While many more details remain to be finalized, the direction of the government is clear: it intends to transform the Canadian economy. As we wrote in our whitepaper Shifting to Green, for any investor with a long-term view, this presents risks – but also opportunities. The time is now to understand your exposure to climate-related risks – and plan your own transition for a net-zero future.


In addition to these climate-related measures, the government announced further measures of interest to pension plan sponsors. They announced their intention to amend the Pension Benefits Standards Act and the Pooled Registered Pension Plans Act to buttress the sustainability and long-term security of federally-regulated pensions through improved governance and new frameworks for solvency reserve accounts and variable payment life annuities (VPLAs).


Mercer has called for action on defined benefit (DB) pension plan sustainability and broadening access to VPLAs for many years. We are therefore supportive of the government’s moves in that direction and look forward to seeing more detail on these initiatives.


This budget also looks to provide more borrowing flexibility to administrators of DB plans.


Flexibility in and out of work


The Minister made reference to Janet Yellen’s ‘modern supply side economics’ – an economic view that looks to drive economic growth through increasing supply to end shortages and meet soaring demand.



Employers who have tried to hire in the Canadian job market will understand what talent shortages look like. They are unable to find the talent that they need – and their ability to deliver goods and services to Canadians and contribute to economic growth is hindered.


The government is looking to address this talent shortage through an increase to immigration targets – aiming for 451,000 permanent residents in 2022, compared to 405,000 in 2021 – as well as looking to reduce delays in the processing of immigration applications.


They are also looking to help Canadians improve their skills, through doubling the Canada Student Grant to bolster access to post-secondary education.


But most interestingly, they are aiming to remove barriers to labour force participation – particularly among women. This is a welcome development that will help employers with their Diversity, Equity and Inclusion (DEI) initiatives which have been shown to increase organizations’ bottom lines.

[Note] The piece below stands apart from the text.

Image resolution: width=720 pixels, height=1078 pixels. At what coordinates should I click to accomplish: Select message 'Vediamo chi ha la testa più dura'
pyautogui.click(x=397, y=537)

The Liberals’ childcare plan and supports for families have been much remarked upon. The budget reiterates earlier commitments with respect to EI sickness benefit changes in 2022 (to 26 weeks from current 15) as well as for federally-regulated industries, paid sick days and additional time off for women who have suffered a miscarriage. Additional moves in this budget include allowing some fertility-related expenses, such as surrogacy or fertility clinic fees, to qualify for the Medical Expense Tax Credit.


It has long been our view that employers must grant their workers the flexibility they need to balance work priorities with personal events. We are glad to see the government lead on this issue – it is now for employers to follow suit.